#### INPUT MATERIAL ####

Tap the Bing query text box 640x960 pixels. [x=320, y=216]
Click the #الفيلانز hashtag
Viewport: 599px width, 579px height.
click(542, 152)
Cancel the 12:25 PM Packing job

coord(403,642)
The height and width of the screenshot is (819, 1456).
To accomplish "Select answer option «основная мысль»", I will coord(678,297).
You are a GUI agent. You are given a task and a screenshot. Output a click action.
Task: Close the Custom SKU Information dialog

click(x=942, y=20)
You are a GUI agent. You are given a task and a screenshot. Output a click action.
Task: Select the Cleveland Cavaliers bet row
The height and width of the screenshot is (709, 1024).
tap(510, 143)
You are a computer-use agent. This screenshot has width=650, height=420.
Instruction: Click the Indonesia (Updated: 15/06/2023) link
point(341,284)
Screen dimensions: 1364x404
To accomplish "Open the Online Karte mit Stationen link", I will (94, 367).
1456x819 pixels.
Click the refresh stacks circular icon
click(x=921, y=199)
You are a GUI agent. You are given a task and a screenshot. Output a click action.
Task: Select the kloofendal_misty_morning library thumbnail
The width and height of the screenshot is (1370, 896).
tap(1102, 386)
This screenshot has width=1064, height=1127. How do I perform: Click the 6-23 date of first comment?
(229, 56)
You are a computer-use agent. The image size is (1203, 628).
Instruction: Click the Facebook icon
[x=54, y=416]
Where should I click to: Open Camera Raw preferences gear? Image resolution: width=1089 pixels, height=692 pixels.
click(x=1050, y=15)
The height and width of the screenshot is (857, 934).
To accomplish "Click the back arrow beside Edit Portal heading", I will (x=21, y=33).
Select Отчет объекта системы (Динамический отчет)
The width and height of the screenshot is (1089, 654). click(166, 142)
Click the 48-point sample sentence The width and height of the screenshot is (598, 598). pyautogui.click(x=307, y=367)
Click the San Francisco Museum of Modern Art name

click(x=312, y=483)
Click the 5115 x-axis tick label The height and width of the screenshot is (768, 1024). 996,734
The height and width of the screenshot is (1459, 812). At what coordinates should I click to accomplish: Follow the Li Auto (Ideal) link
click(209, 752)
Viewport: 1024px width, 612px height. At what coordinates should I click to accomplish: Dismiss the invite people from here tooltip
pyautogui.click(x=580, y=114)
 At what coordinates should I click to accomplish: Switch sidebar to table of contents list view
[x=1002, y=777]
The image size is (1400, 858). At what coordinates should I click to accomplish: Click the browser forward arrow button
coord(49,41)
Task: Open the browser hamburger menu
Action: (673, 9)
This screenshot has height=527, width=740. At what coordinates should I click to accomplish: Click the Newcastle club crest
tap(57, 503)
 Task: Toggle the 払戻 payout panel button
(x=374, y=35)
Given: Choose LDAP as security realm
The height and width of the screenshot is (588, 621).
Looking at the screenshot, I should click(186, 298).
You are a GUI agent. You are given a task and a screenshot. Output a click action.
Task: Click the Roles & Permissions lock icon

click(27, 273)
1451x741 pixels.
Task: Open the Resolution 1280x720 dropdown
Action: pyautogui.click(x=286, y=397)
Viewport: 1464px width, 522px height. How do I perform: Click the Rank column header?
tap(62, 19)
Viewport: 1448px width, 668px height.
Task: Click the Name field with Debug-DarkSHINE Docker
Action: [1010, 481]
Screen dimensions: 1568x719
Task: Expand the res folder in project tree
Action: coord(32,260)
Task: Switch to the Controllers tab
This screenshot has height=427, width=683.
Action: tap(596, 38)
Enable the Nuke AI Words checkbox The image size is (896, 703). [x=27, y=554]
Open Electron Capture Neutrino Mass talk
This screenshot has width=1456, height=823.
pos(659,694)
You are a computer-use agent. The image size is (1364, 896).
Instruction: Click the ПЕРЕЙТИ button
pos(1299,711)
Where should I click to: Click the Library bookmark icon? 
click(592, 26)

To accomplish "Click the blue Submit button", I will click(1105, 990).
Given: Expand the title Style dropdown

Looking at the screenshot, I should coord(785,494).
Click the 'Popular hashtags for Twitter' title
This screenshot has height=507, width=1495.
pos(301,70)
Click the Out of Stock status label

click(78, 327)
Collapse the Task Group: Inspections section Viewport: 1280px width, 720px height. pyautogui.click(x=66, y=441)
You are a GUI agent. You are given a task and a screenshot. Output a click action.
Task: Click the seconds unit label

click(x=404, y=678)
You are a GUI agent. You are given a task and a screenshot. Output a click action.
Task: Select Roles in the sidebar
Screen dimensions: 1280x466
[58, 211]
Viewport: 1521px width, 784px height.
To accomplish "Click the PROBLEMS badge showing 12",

####

- **EXERCISE DIRECTIONS**
Rewrite the rows starting with the line that contains "The image size is (1400, 858)." and going on through the line that contains "(x=374, y=35)", with "forward" swapped for "back" and nothing else changed.

- **REPLY**
The image size is (1400, 858). At what coordinates should I click to accomplish: Click the browser back arrow button
coord(49,41)
Task: Open the browser hamburger menu
Action: (673, 9)
This screenshot has height=527, width=740. At what coordinates should I click to accomplish: Click the Newcastle club crest
tap(57, 503)
 Task: Toggle the 払戻 payout panel button
(x=374, y=35)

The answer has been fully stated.